Facebook has bought several virtual reality game studios over the past couple of years, and they added one more to their portfolio Friday with the acquisition of Seattle-based BigBox VR.
The studio’s major title, “Population: One,” was one of the big post-launch releases for Facebook’s Oculus Quest 2 headset and is a pretty direct Fortnite clone, copying a number of key gameplay techniques while adapting them for the movements unique to virtual reality and bringing in their own lore and art style.
As has been the case for most of these studio acquisitions, terms weren’t disclosed. BigBox raised $6.5 million according to Crunchbase, with funding from Shasta Ventures, Outpost Capital, Pioneer Square Labs and GSR Ventures.

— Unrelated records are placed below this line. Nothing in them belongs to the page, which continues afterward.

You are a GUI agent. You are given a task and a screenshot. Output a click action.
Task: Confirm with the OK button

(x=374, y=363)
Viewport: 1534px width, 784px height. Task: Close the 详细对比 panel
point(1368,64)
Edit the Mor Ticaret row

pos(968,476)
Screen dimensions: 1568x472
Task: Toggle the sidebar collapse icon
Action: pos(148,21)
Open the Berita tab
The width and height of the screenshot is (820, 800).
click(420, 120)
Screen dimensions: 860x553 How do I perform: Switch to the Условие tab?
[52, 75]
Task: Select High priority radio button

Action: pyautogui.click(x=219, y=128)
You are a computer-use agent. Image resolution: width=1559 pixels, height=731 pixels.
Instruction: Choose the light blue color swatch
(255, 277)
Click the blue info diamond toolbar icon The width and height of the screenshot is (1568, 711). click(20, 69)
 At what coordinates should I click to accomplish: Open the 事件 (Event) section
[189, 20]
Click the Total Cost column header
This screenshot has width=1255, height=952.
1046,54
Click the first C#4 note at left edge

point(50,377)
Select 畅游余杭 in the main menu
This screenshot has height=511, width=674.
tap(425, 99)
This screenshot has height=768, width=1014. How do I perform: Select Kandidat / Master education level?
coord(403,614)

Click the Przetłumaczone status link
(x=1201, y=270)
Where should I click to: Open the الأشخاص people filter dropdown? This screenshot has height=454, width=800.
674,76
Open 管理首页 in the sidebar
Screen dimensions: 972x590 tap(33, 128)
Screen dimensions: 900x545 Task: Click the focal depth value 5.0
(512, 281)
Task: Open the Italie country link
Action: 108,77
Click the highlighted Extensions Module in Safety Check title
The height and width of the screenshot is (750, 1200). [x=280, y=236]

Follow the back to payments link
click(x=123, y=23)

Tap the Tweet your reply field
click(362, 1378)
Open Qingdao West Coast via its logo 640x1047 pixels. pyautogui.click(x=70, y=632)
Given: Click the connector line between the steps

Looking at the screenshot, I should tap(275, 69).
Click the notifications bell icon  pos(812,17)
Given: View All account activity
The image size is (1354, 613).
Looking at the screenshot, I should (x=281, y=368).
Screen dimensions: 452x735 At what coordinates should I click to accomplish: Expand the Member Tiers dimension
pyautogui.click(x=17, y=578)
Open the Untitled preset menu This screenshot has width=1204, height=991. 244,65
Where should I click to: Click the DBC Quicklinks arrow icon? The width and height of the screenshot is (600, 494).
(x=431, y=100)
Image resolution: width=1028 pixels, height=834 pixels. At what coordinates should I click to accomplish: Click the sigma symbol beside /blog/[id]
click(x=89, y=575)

“POP: ONE stormed onto the VR scene just nine months ago and has consistently ranked as one the top-performing titles on the Oculus platform, bringing together up to 24 people at a time to connect, play, and compete in a virtual world,” Facebook’s Mike Verdu wrote in a blog post.
It’s not unusual for a gaming hardware platform owner to build up their own web of studios building platform exclusives, but in the VR world things are a little different, given that Facebook has few real competitors.
While many of the developers inside Oculus Studios continue to build titles for Valve’s Steam store, which are accessible with third-party headsets, most non-Facebook VR platforms seem to be a shrinking piece of the overall VR pie, having been priced out of the market by Facebook’s aggressive pursuit of a mass market audience. Facebook’s Oculus Quest 2 retails for $299 and the company has said that it outsold all of its previous devices combined in its first few months.
In April, Facebook acquired Downpour Interactive, maker of the VR shooter “Onward.”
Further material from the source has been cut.